WORK REQUEST –
The line containing "[Bluesky Media Kit Logo W] (142, 2183)" marks where to begin; quote it and every line after it through the end of the data, exactly as written.

[SUPPLIED INFORMATION — start]

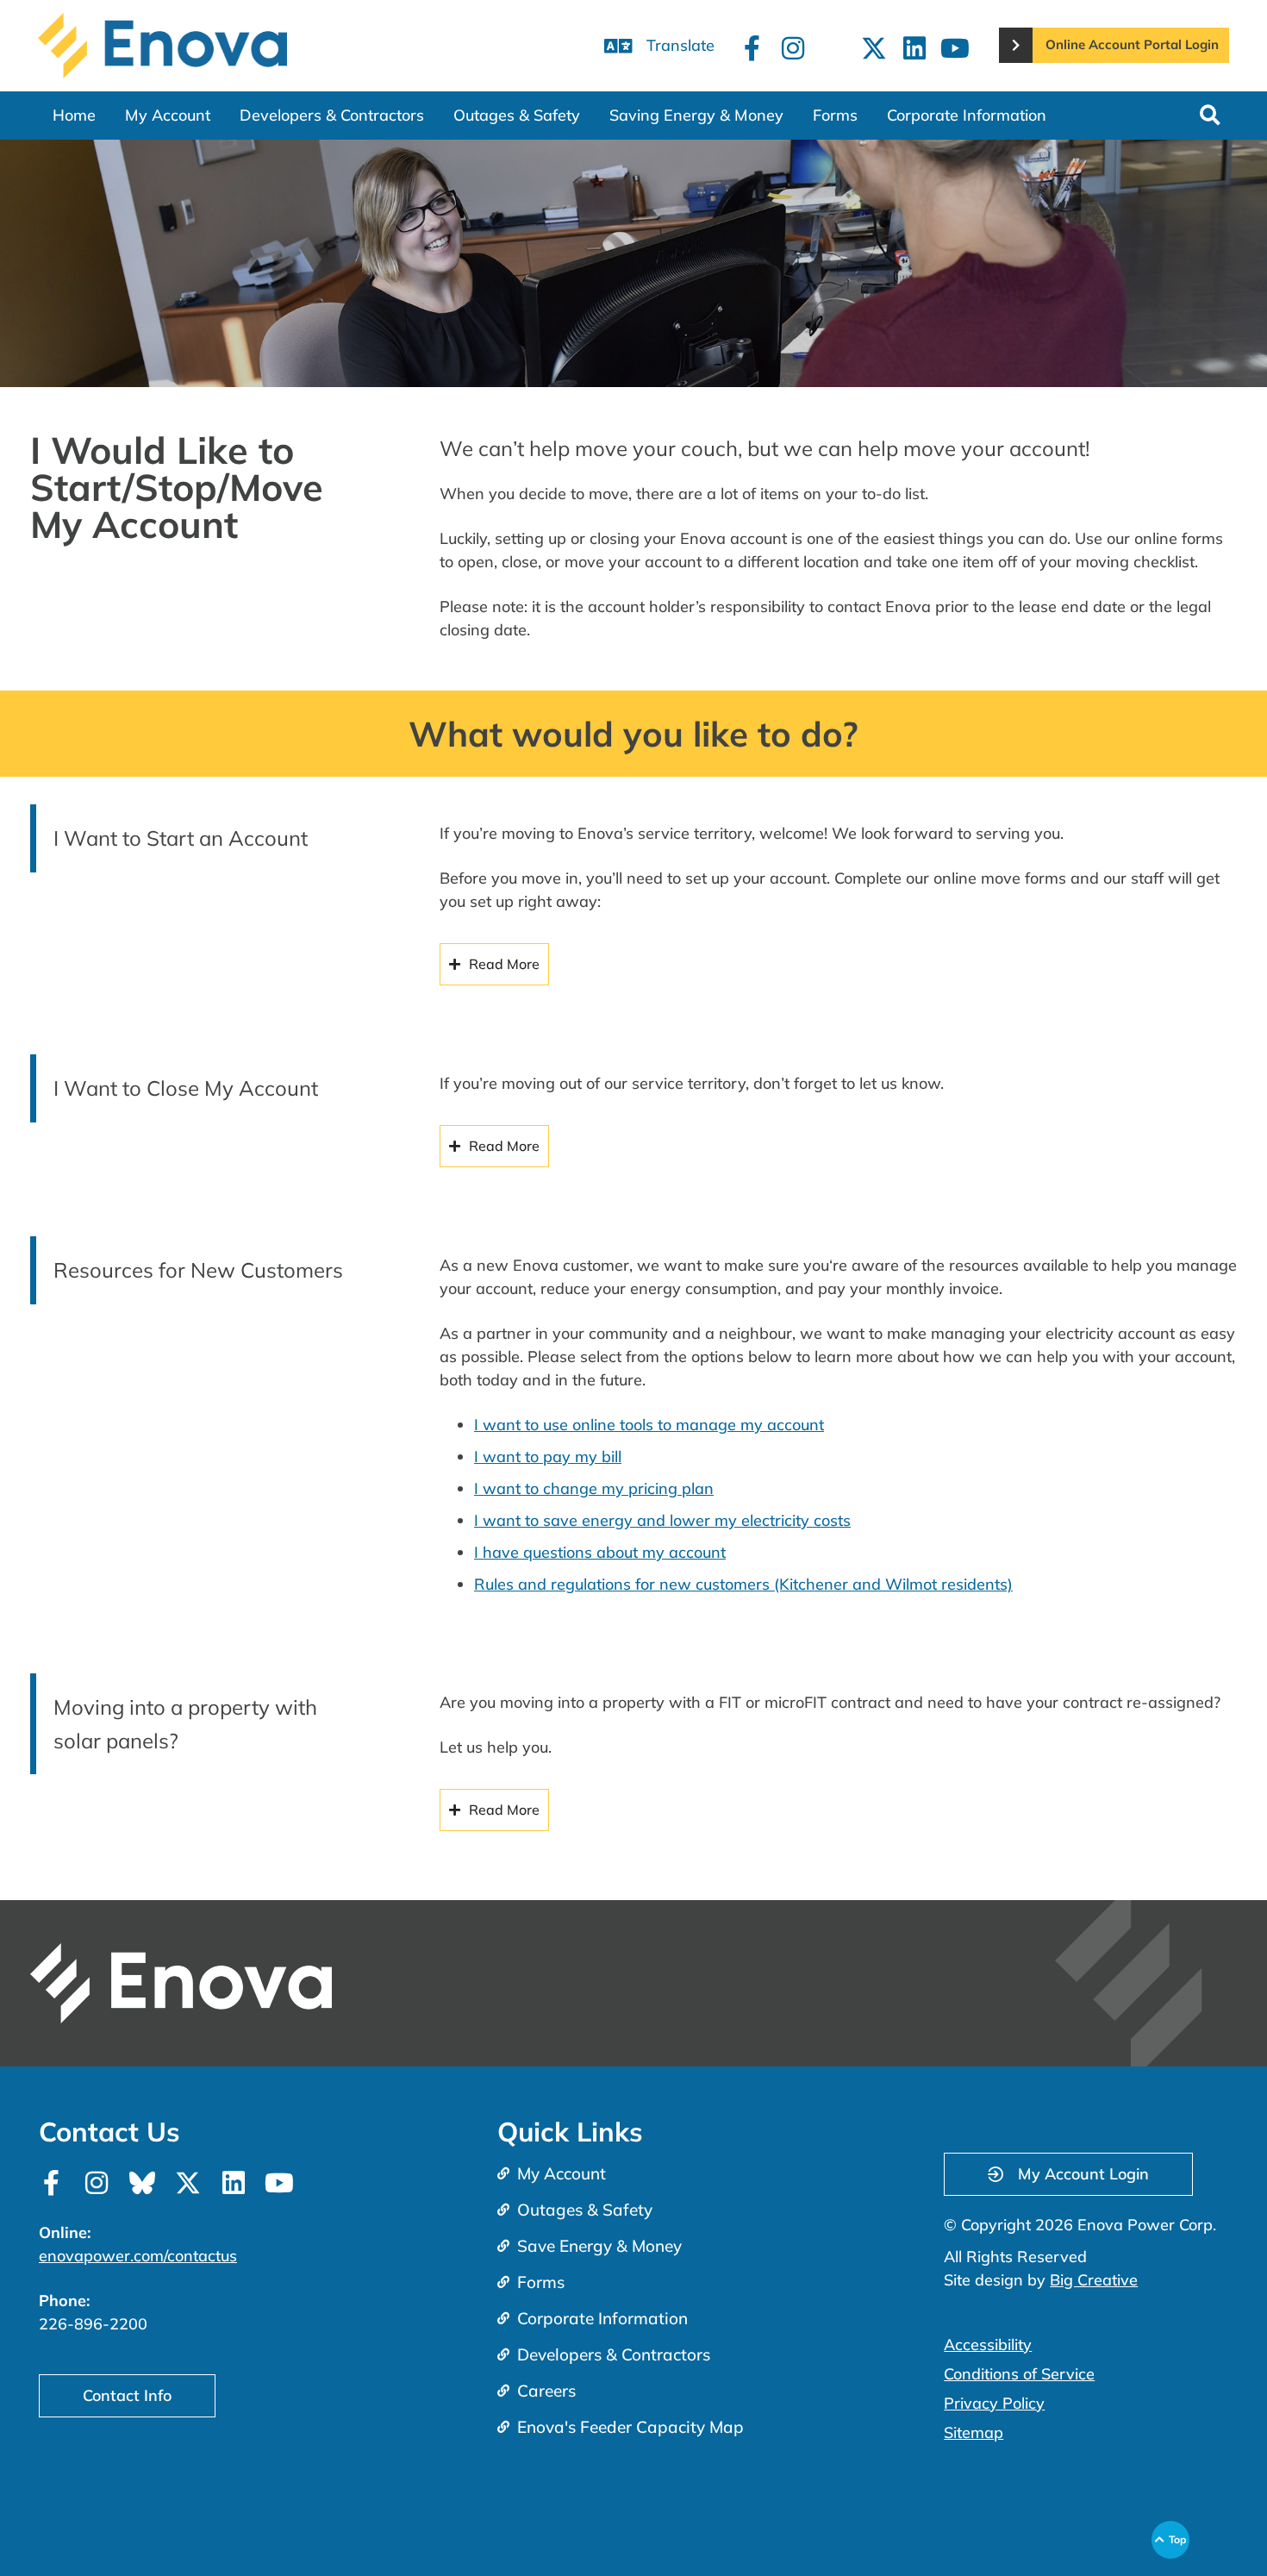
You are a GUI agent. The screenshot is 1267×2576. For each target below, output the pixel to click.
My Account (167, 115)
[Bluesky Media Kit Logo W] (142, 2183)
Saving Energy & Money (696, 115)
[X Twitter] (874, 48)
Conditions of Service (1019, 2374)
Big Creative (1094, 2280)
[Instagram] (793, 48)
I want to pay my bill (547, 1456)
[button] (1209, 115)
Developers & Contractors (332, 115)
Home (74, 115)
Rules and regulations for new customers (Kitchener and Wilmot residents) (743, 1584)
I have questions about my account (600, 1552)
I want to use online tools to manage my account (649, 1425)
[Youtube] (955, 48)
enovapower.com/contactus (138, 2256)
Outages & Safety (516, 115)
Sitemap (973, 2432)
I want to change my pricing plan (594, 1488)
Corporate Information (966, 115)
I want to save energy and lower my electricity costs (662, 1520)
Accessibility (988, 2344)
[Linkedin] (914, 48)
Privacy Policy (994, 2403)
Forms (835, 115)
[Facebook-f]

[SUPPLIED INFORMATION — finish]

YOUR SOLUTION –
[Bluesky Media Kit Logo W] (142, 2183)
Saving Energy & Money (696, 115)
[X Twitter] (874, 48)
Conditions of Service (1019, 2374)
Big Creative (1094, 2280)
[Instagram] (793, 48)
I want to pay my bill (547, 1456)
[button] (1209, 115)
Developers & Contractors (332, 115)
Home (74, 115)
Rules and regulations for new customers (Kitchener and Wilmot residents) (743, 1584)
I have questions about my account (600, 1552)
I want to use online tools to manage my account (649, 1425)
[Youtube] (955, 48)
enovapower.com/contactus (138, 2256)
Outages & Safety (516, 115)
Sitemap (973, 2432)
I want to change my pricing plan (594, 1488)
Corporate Information (966, 115)
I want to save energy and lower my electricity costs (662, 1520)
Accessibility (988, 2344)
[Linkedin] (914, 48)
Privacy Policy (994, 2403)
Forms (835, 115)
[Facebook-f]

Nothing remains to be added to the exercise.